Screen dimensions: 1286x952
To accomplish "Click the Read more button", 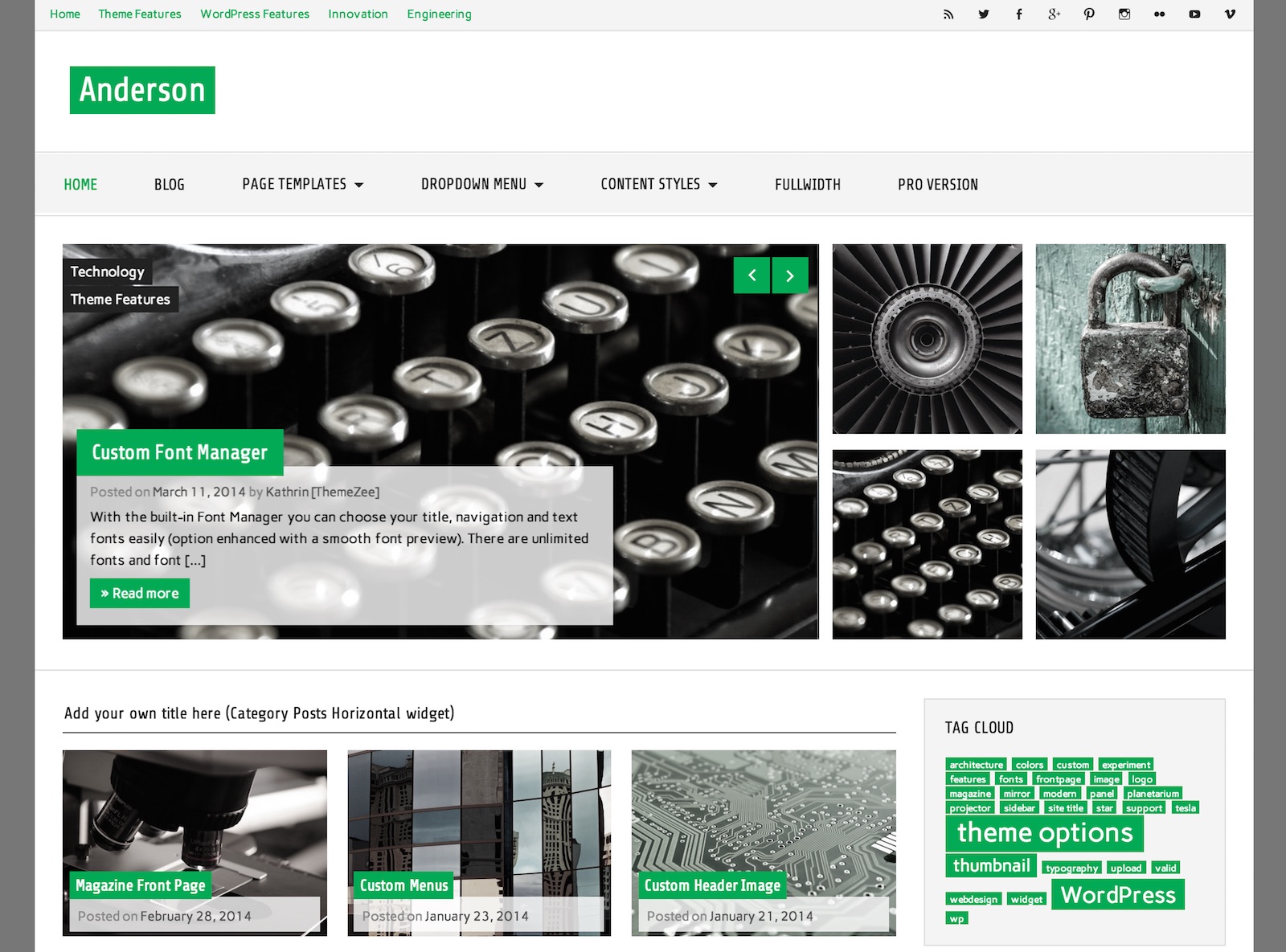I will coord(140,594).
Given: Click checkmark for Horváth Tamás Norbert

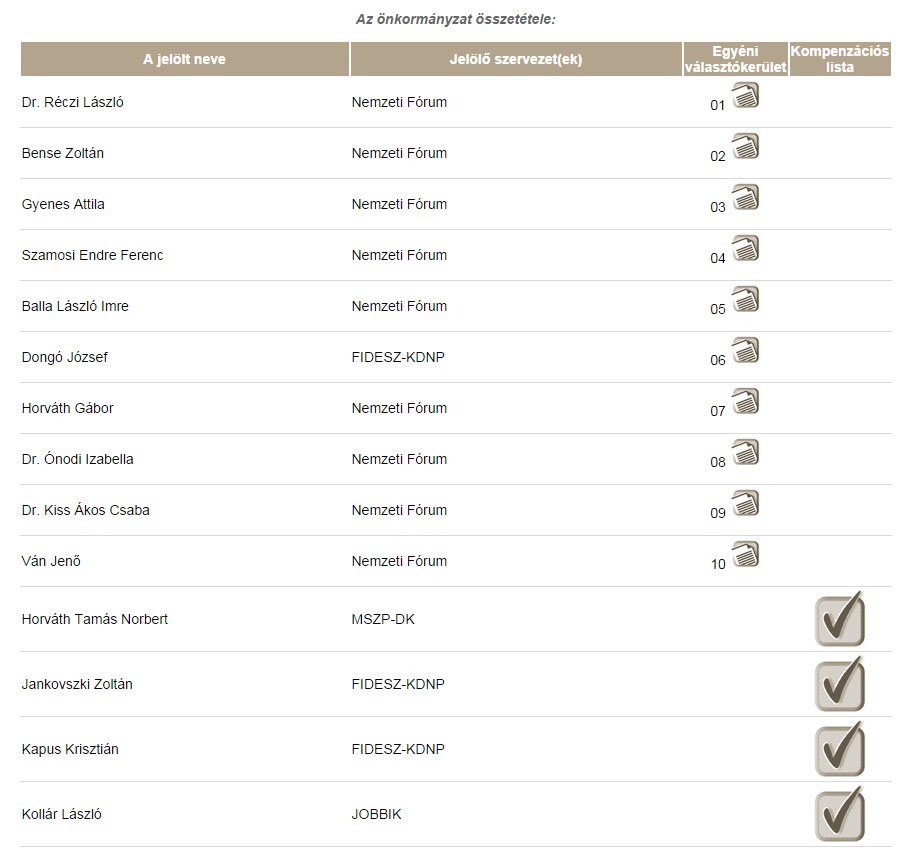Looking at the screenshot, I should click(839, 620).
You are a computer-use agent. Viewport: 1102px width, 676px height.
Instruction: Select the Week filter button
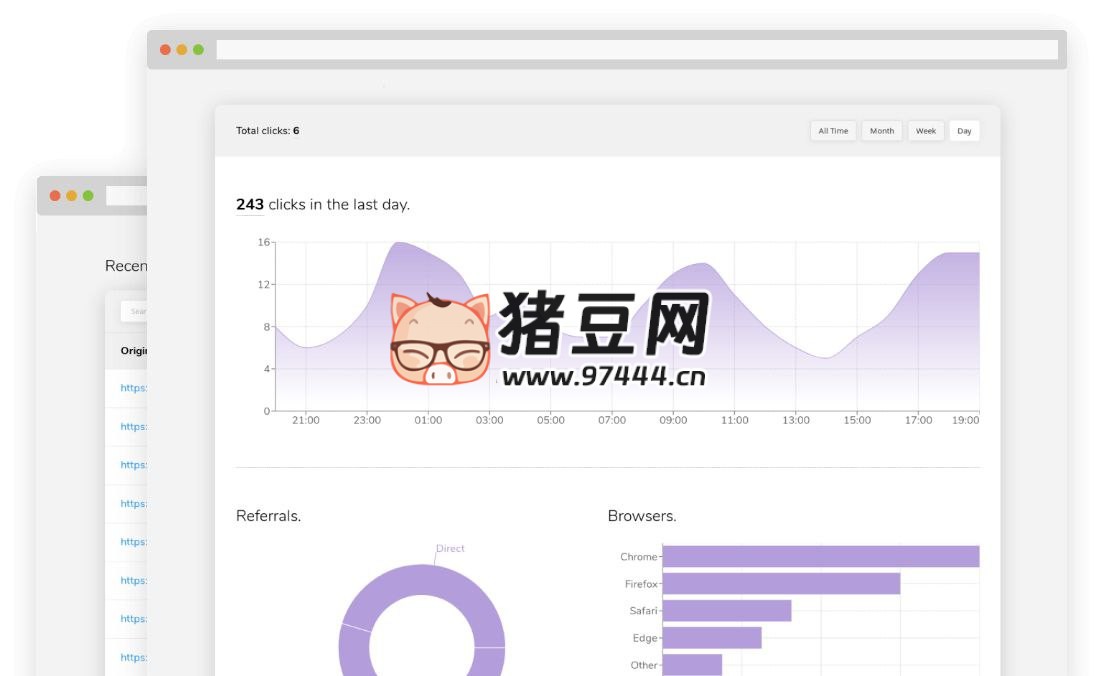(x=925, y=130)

______

| Directions for this task |
This task calls for restating, word for word, each line from the line holding "You are a computer-use" through the end of the material, pictures left out.

| Result for this exercise |
You are a computer-use agent. Viewport: 1102px width, 676px height.
Instruction: Select the Week filter button
(x=925, y=130)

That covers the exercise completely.